## Material for this exercise

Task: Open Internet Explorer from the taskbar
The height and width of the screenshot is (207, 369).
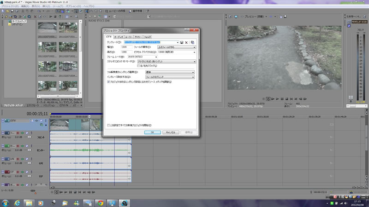Action: (18, 202)
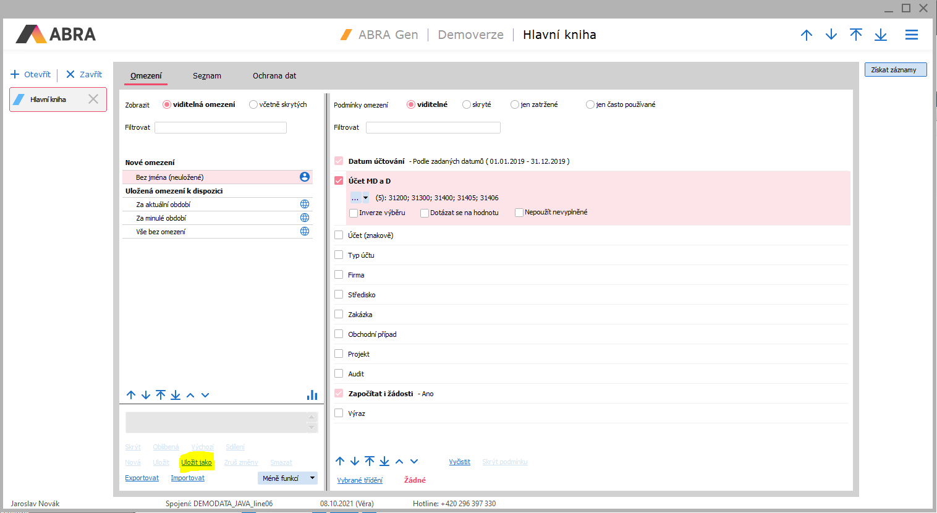Click the small down chevron under the conditions list
937x513 pixels.
[x=414, y=462]
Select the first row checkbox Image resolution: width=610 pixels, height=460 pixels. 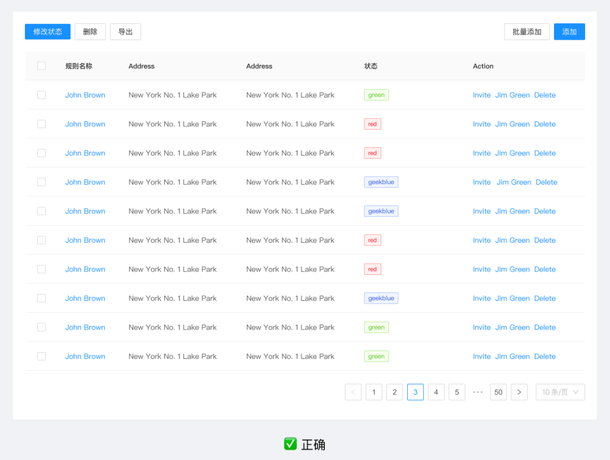coord(41,95)
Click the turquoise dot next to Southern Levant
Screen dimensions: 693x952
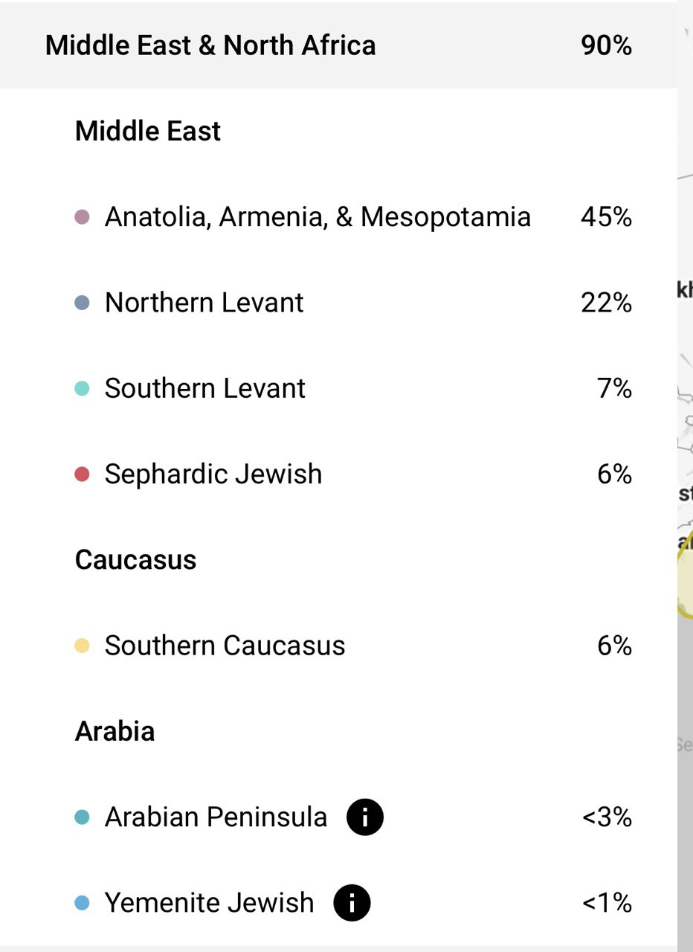point(83,388)
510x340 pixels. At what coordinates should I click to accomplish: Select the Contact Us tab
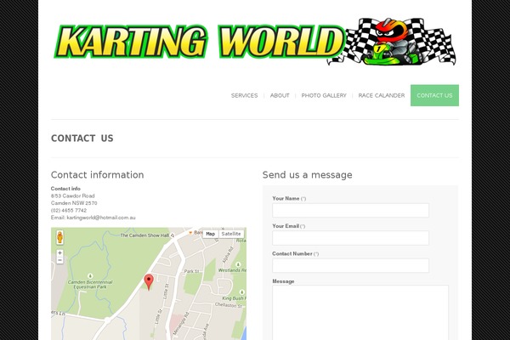click(x=434, y=95)
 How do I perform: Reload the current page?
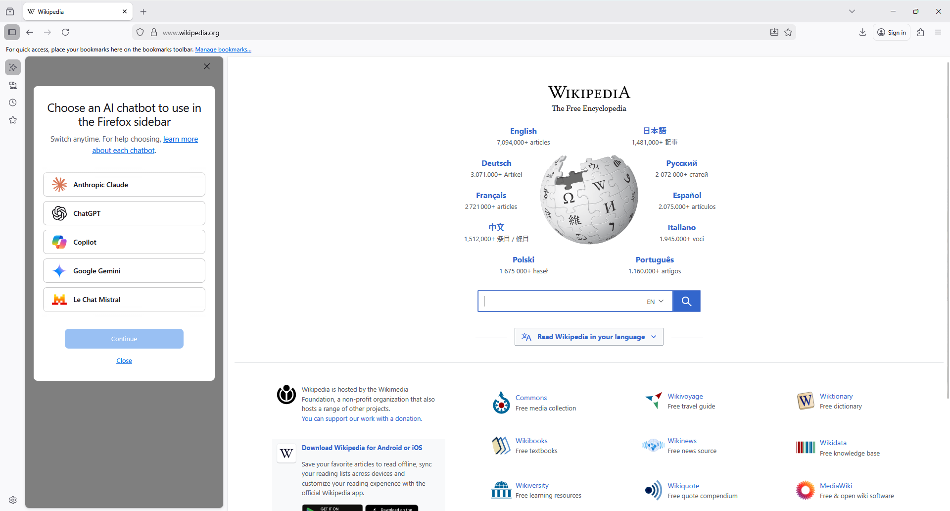point(65,33)
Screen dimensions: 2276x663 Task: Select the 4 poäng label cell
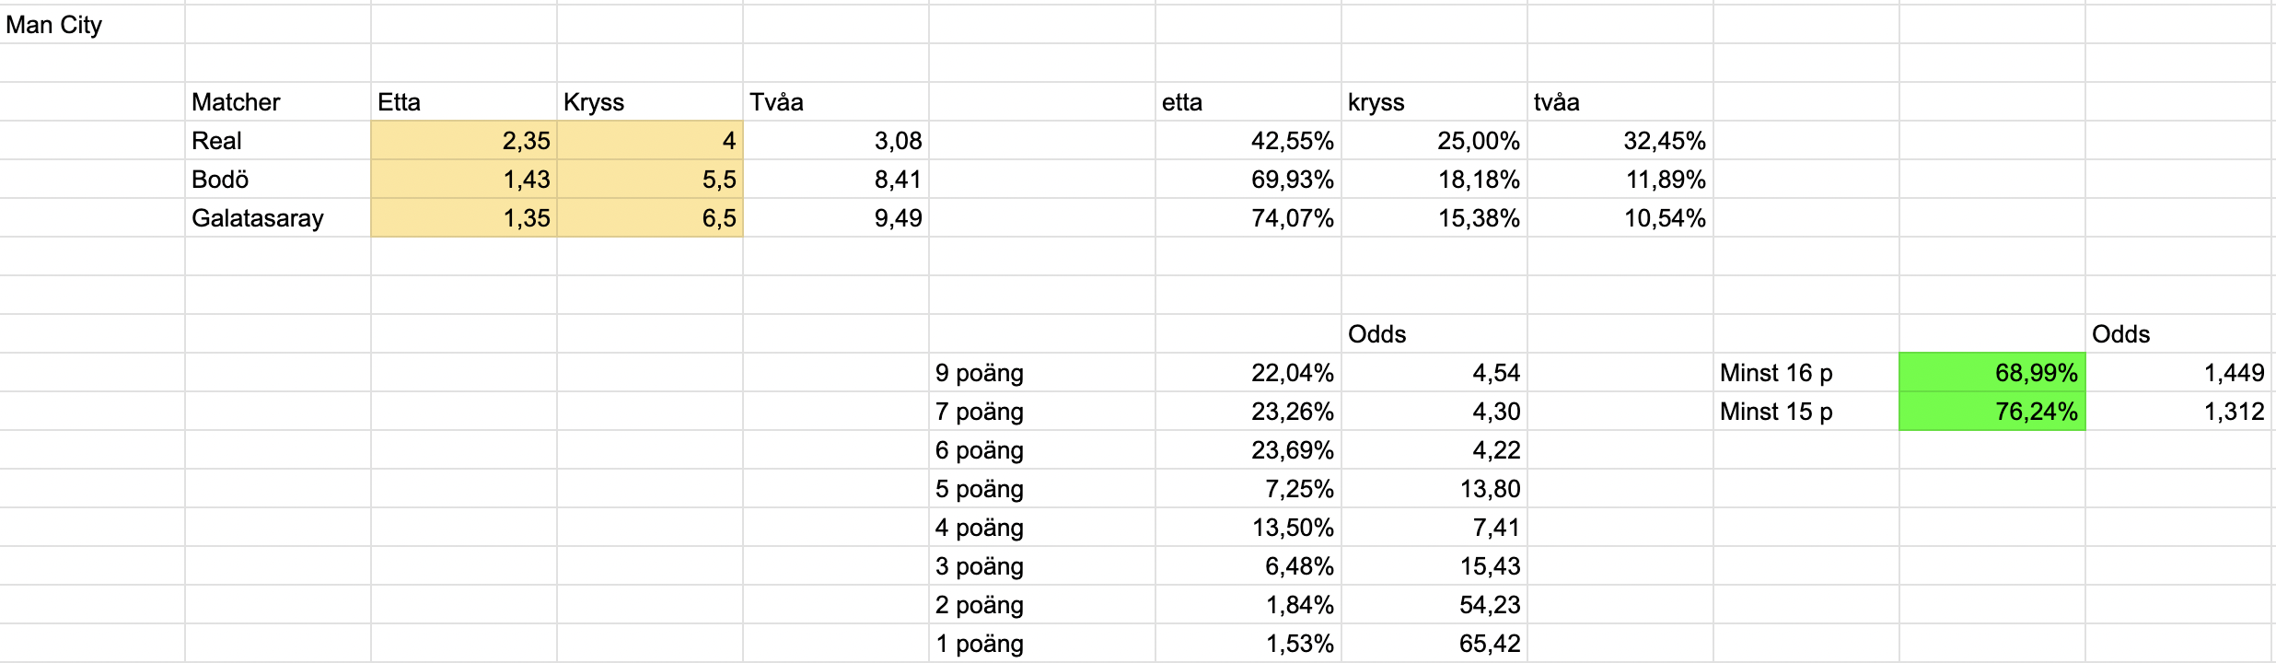tap(1042, 528)
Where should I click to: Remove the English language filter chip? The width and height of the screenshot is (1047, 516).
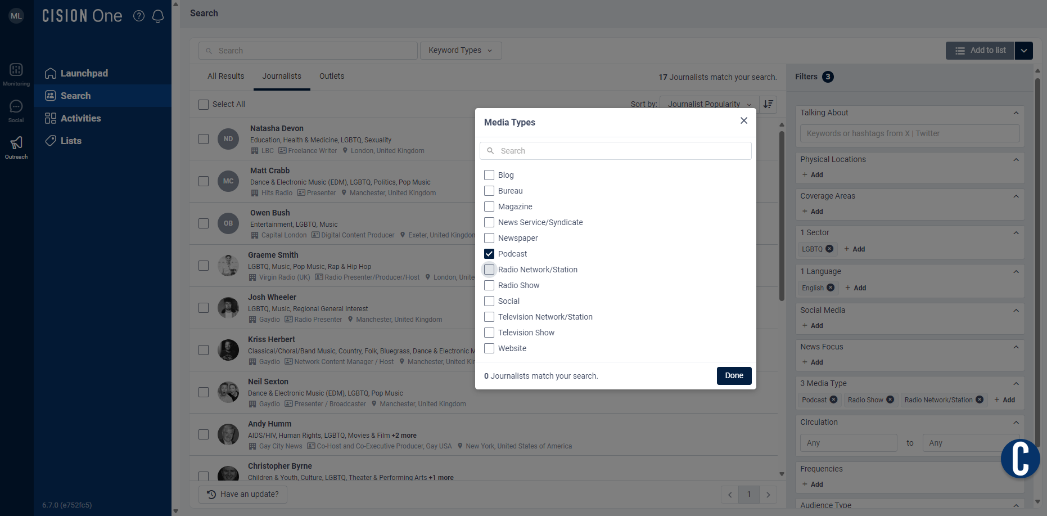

## Exercise objective
Would you restate word for word only the lines from the line with "Screen dimensions: 2276x663" to the last line above, with the pictures left out?

## Answer section
Screen dimensions: 2276x663 Task: Select the 4 poäng label cell
tap(1042, 528)
Where should I click to: Remove the English language filter chip? The width and height of the screenshot is (1047, 516).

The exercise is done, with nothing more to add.